Winning a great battle for equal rights for Christian women

The Supreme Court then upheld Mary Roy’s contention that Syrian Christian women should have equal rights with their male siblings on their ancestral property. Till then, Syrian Christians who constitute the majority of Christians in Kerala, had followed the Travancore Succession Act 1916 and Cochin Succession Act 1921 which gave the bulk of the father’s share to the sons.

Paradoxically enough, the mother of activist-writer Arundhati Roy had to wait for 24 more years, that is till last week, to get the decree executed. This, when other women of her community had enjoyed the fruits of her labour after the judgment. All these years, Mary Roy was locked in a fierce legal battle with one of her two brothers, George Isaac, to take possession of the property due to her. In fact, Mary’s tumultuous road to justice goes back to 1965 when she and her children were thrown out of the family property in Ooty by her brother, six years older to her, in their mother’s presence.

The anti-climax of the story is that the proceeds from the sale of the land she has finally won over –– about 9 cents of prime land in the heart of Kottayam town and some rural land –– will only go to charity. “I was never after money. I wanted only justice. In fact, I’m the only one to get the land after 50 years,” she told R Gopakumar of Deccan Herald in an interview at the school she founded in Kottayam - ‘Pallikkoodam’. Excerpts:

Weren’t you teaching in Ooty initially?

I was in Assam with my husband (Ranjit Roy, NDTV head Prannoy Roy’s uncle). But I divorced him in 1963, came to Ooty and took up teaching. Then my mother came and virtually ‘installed’ me in the family cottage we had there.

Why did your brother suddenly ask you to vacate the house ?

He wanted to go to his wife in Sweden and he didn’t have the money for it. So, he wanted to sell the house. We were not unfriendly at that time, but to my knowledge, a man thinks that it is his right and I would normally have walked out had it not been for the children. My son Lalith was five and daughter Arundhati was three. My mother who stayed with him also stood by him.

The mom must’ve been in a predicament?

There was no predicament. She had always stood by her son because she saw him as a saviour when she was having a tough time with her own husband, my father, who was a  wife-beater. My brother had then stepped in to protect her and asked our father not to touch her.

What did you do when you were asked to vacate ?

I decided to stay back, but then I found that it served no purpose because the law was not applicable in Tamil Nadu. Then I thought that I should change the law and that was how I returned to Kottayam.

Were you fighting for the property or your rights?

I was not fighting for any property, I was fighting for justice. I am a student of history and I knew we have a Constitution which gives us equality.

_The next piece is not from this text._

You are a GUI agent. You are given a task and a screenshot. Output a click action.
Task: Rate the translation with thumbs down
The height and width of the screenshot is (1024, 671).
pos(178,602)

Initially, I did not get much support. I went to Delhi in 1984 when I had enough money to travel and met Indira Jai Singh (presently the Attorney-General). She told me to get other people to support my petition and then some organisations threw their weight behind me.

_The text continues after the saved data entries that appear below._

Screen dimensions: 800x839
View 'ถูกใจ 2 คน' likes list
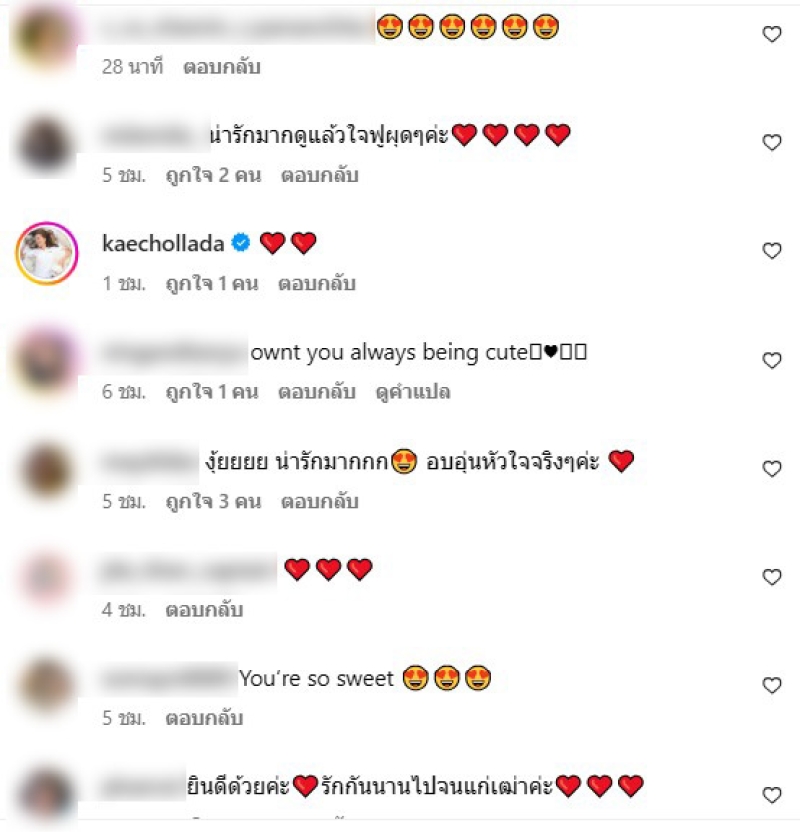214,176
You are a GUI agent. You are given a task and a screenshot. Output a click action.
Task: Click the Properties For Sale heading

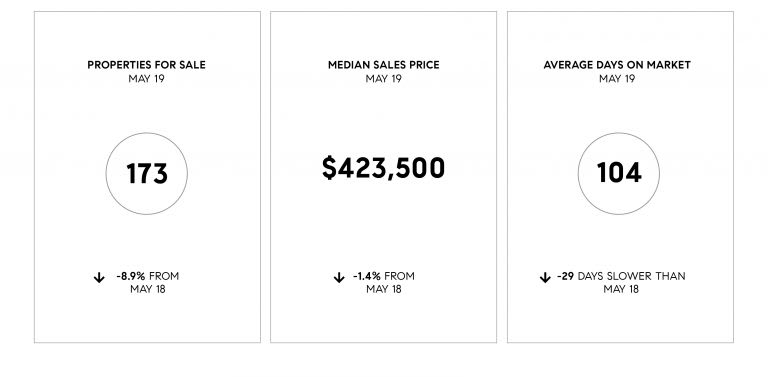(x=146, y=65)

What was the stand of the church in your case?

They realised a bit late that they had a huge problem because women preferred dowry to property. The women said if they didn’t get dowry they won’t get married. The property came late, after the death of the parents by which time the women would be old and toothless. The church also encouraged this knowing well that taking dowry was illegal. But at the same time, the church asked the families to write a will.

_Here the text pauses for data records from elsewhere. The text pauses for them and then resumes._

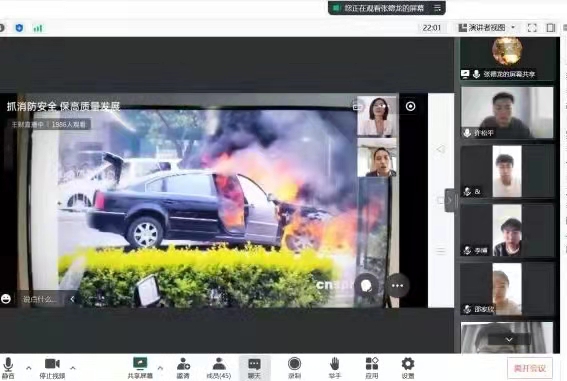567x381 pixels.
Task: Open the invite participants icon
Action: coord(183,367)
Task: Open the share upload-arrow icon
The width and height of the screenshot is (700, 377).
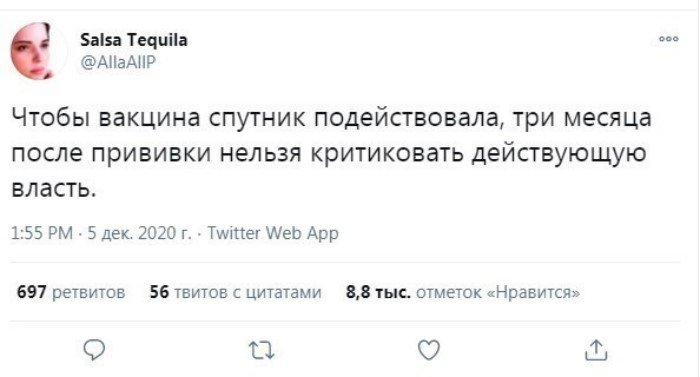Action: (x=596, y=350)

How did the political class take it?

Politicians including Kerala Congress leader K M Mani as well as Oommen Chandy and A K Antony ganged up. They passed a bill in the Assembly which was ditto the discriminatory Travancore Succession Act but with a new name. However, the President refused assent to it.

How much property do you get after the judgment ?

According to the law, my mother gets one-third and the remaining two third is to be shared between four of us each getting one-sixth, which is very little land. But my brother gets my mother’s share too which in effect amounts to half the property. My brother who is 82 had moved into the common property. That’s the one we have knocked down now.

How are your siblings taking the verdict?

Elder brother John was away in Canada and is no more. My sister didn’t join the legal battle initially. It was just four years ago after our mother died that she discovered the money in it and joined the cause.

As for George who is 83 now, he came out and hugged me when the decree was executed. I said this was the end of an era. He said it is the beginning of a new one, whatever it meant.